#### ELENCO DELLE VOCI
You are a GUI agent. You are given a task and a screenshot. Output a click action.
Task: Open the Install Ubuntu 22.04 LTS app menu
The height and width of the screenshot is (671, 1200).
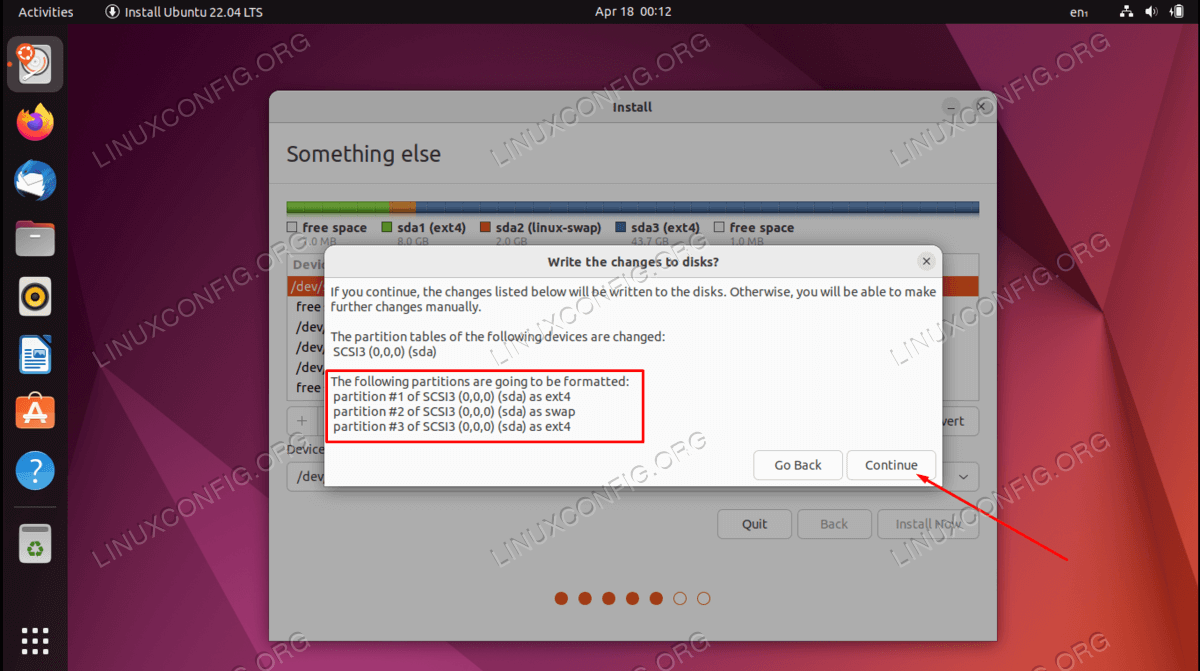[x=185, y=12]
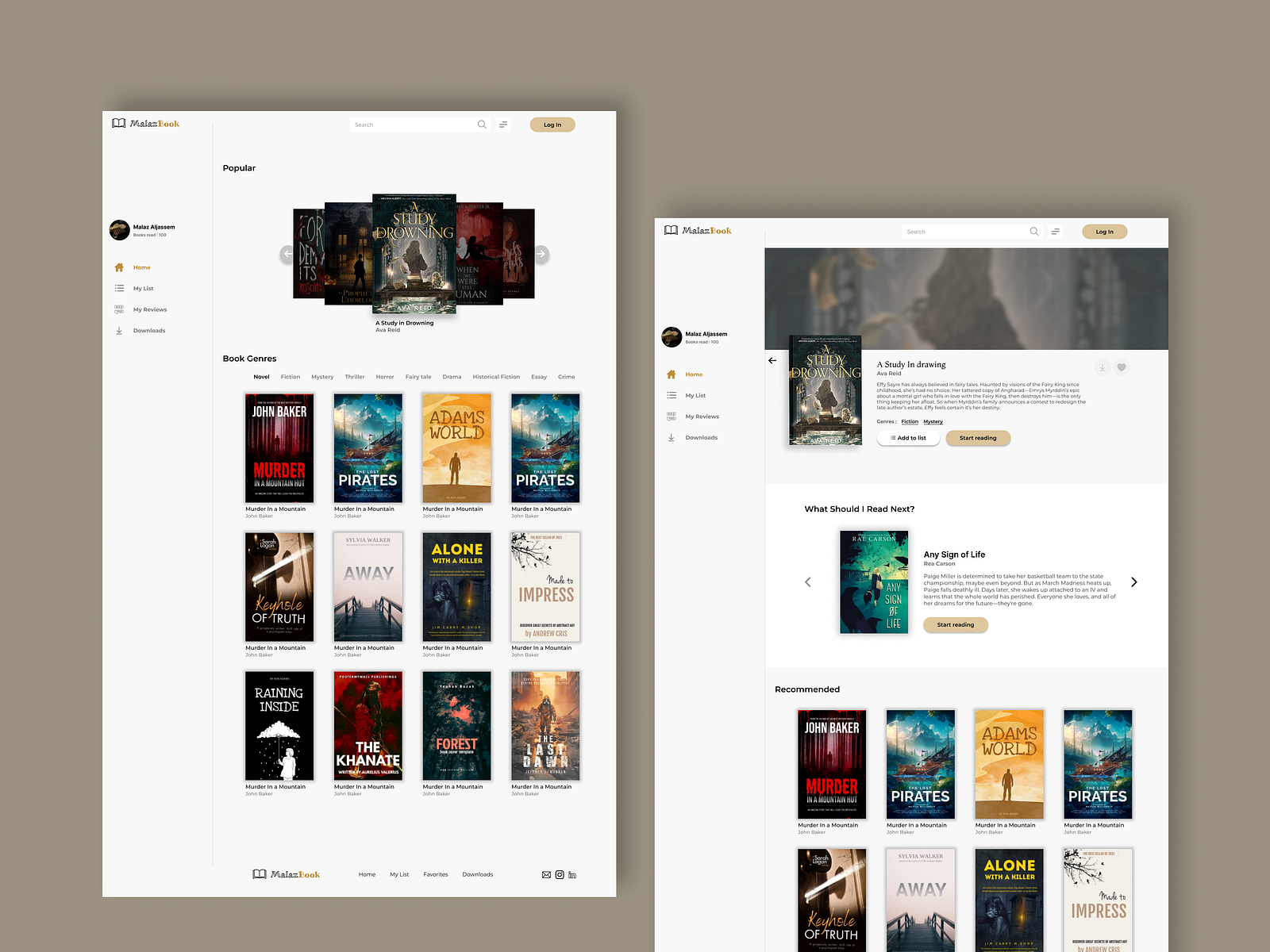Click the MalazBook logo in the header
This screenshot has height=952, width=1270.
click(x=145, y=124)
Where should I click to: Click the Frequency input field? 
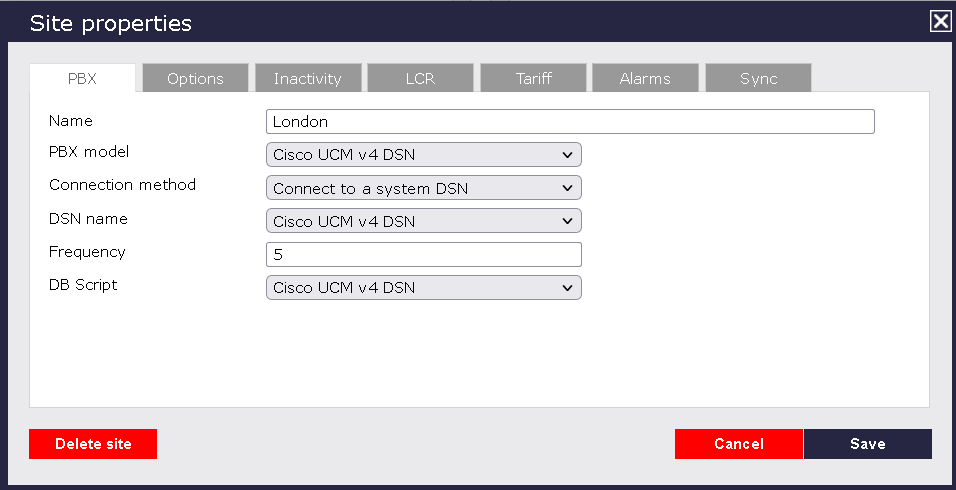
########
-- OBIETTIVO DEL COMPITO --
Inserisci tutte le righe delle voci riportate sopra in una tabella Markdown con le colonne «N.» e «Testo», numerandole e omettendo le righe vuote. Escludi le immagini dalla risposta.

-- RISPOSTA ALL'ESERCIZIO --
| N. | Testo |
|---|---|
| 1 | You are a GUI agent. You are given a task and a screenshot. Output a click action. |
| 2 | Task: Open the Install Ubuntu 22.04 LTS app menu |
| 3 | The height and width of the screenshot is (671, 1200). |
| 4 | [x=185, y=12] |
| 5 | Click the MalazBook logo in the header |
| 6 | This screenshot has height=952, width=1270. |
| 7 | click(x=145, y=124) |
| 8 | Where should I click to: Click the Frequency input field?  |